List the records below as numbered lines, skipping blank lines. Cover only the stretch from the line containing "The image size is (489, 375)." through the line containing "(x=633, y=630)", and leave the pictures out.

**Input records**:
..........

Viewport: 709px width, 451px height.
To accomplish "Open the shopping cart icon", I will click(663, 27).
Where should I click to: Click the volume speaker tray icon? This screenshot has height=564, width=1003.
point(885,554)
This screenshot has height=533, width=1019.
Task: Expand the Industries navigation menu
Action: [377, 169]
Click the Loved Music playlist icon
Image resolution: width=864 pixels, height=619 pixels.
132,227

..........

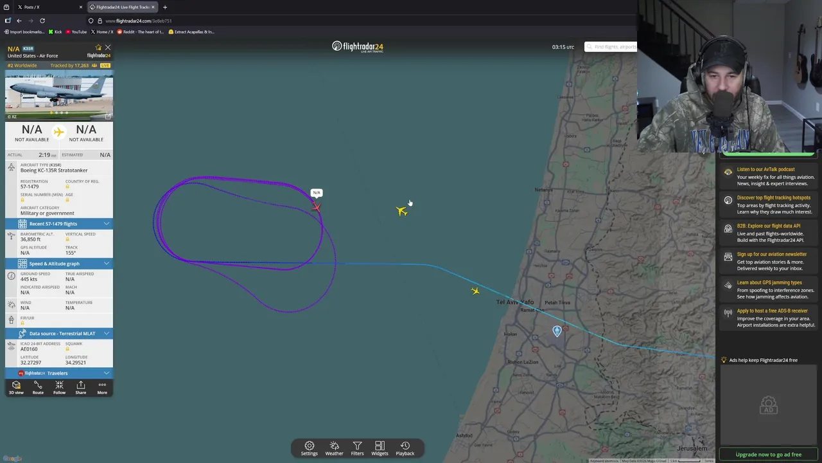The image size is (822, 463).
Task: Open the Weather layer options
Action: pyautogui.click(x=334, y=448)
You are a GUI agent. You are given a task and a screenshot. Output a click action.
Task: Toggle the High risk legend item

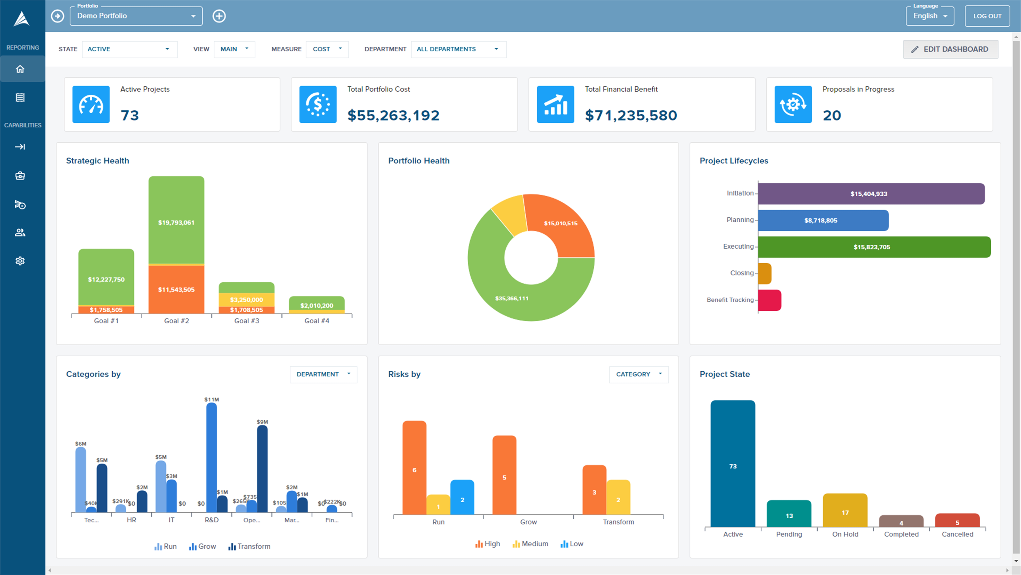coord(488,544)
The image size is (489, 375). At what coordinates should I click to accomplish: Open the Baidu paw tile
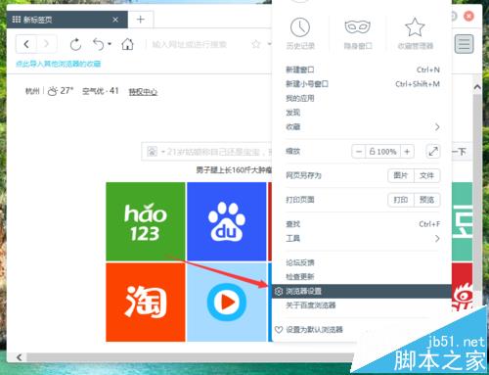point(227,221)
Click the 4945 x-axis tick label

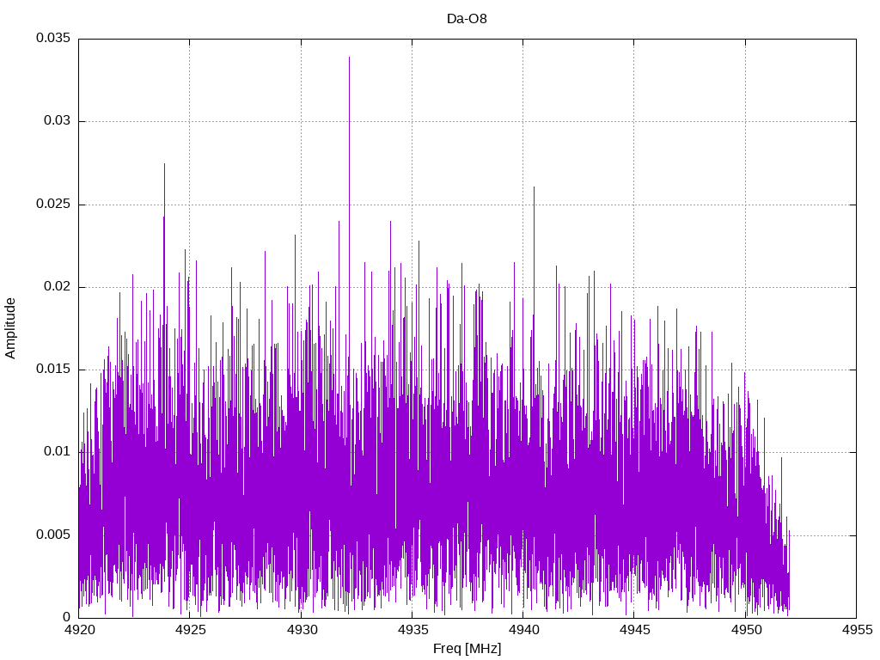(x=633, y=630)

..........

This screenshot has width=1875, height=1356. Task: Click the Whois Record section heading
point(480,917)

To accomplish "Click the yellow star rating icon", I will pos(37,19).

..........

**The solution**:
1. The image size is (489, 375). At what coordinates should I click to accomplish: Open the Baidu paw tile
2. point(227,221)
3. Click the 4945 x-axis tick label
4. (x=633, y=630)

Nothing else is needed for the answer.